Most of the time, I destroy things. Everything I touch falls apart in some way. Relationships (platonic, romantic, and familial), electronics, birdhouses, books, all become fubar in my hands. I am King Midas’s antithesis. I have accepted that and made it part of me.
At the same time, I create things. Beautiful things in my eyes, but to some people, they’re ugly. I accept that, I don’t care what people think about those things; I have made so much more that I haven’t posted because I know most people can’t find the beauty in the things I do. The grayish-green of the clouds before a big storm, one downed tree that took out several others, X-rays, graffiti, the contrast of blood on pale skin (don’t read into that. I wouldn’t purposely hurt anyone), rain hitting the eroding bricks outside my dorm – all these are so beautiful to me, but plenty of people don’t see it: “A storm’s coming in.” “That tree was too tall.” “Stupid hoodlums.” “You’re sick for thinking that’s beautiful.”
Duality. It all comes back to duality, all of it. One death of one tree causes several deaths and makes the life around it that much more intoxicating. The gray of the clouds makes the blue that much more exciting. The entirety of your body reduced to a few white lines on a dark gray background and the dark maroon of blood seeping out and staining skin, the fragility and resiliency of life captured in a single image. The spray-paint proudly defiant of the institutionalized concrete walls. Water destroying pathways, suddenly no longer a benign resource but a destructive force.
Every so often, I manage to accidentally show this in some way, shape, or form. It doesn’t happen often, and it’s usually a result of an incident involving Google Image Search and the terms “life”, “death”, and “embroidery”.
This particular image comes from a zoomed-out picture.
That’s a center-of-mass target next to a heart-tie-dye cell phone charging station with a polka-dot ribbon. Destruction and creation in a single image. My personality, captured for the world to see.
These past few weeks have been exceedingly strange for me. I was asked out seriously for the first time.
I’ve been asked out before, but it was never because the guy liked me. In middle school, it was to watch me trip over my words and fumble around for a nice way to phrase it. In high school, it was because some of the boys played a game where they would see who could get rejected most in a single school day. Eventually, I automatically assumed that any time someone asked me out, it was part of a game. And I was always right.

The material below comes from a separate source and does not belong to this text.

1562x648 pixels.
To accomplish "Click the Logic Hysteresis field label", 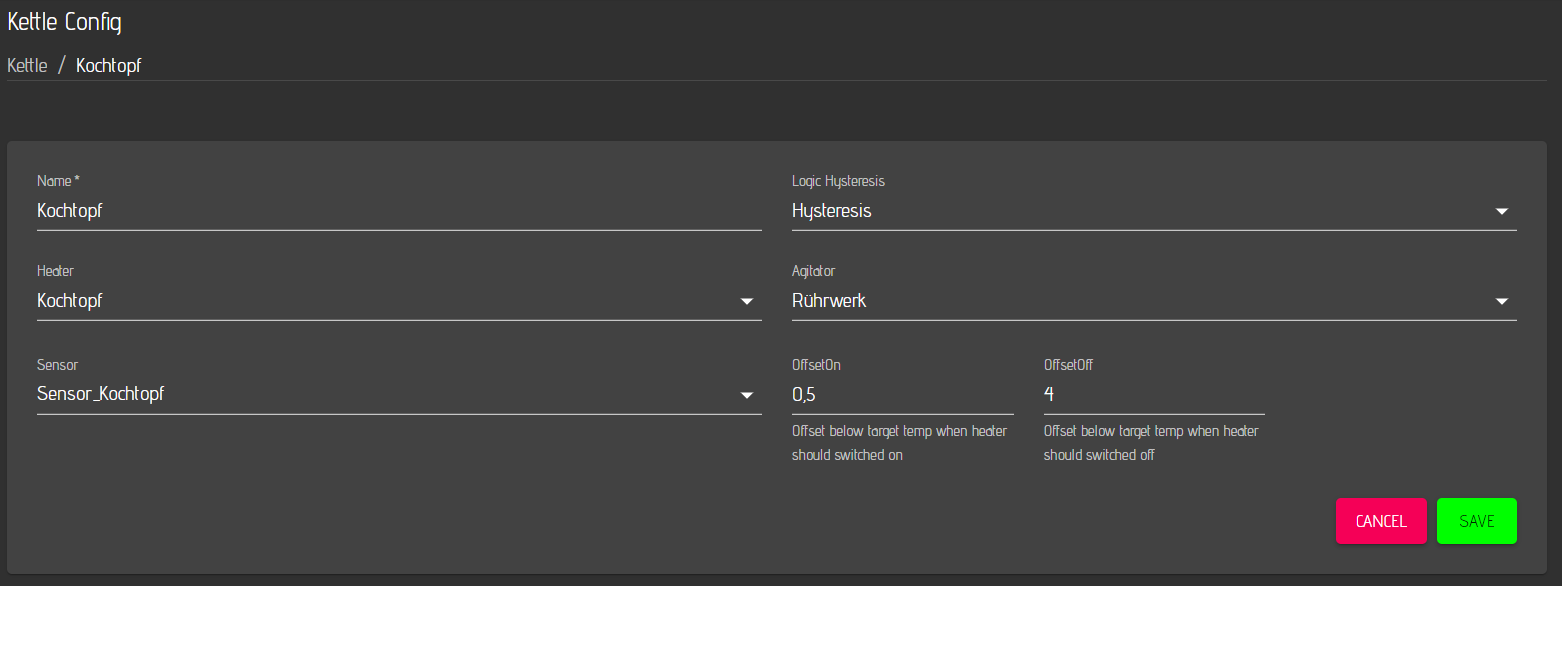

So this bout of being seriously liked is strange, and weird, and I’m not entirely sure how to deal with it. I told him I didn’t feel the same way about him, but now what?
I’m still adjusting to college. This is one the hardest, strangest things I’ve ever done.
I’m still adjusting to life without a back brace, and I haven’t worn one for six years. SIX. YEARS. Think about what you were doing six years ago, think about who you were. I wake up disturbingly often to panic attacks because I’m not wearing a brace, and I tear the room apart looking for it before I remember that I’m eighteen, not twelve, and it’s been years since my back surgery, and what is wrong with me for not knowing it by now? And if it’s taking me this long to adjust to THAT change, how long will it take me to adjust to THIS change?
So, yeah. Duality. Health and sickness, life and death, night and day, tie-dye hearts and shooting targets. It all comes back sooner or later.
Stay golden, everyone, and send me some good karma.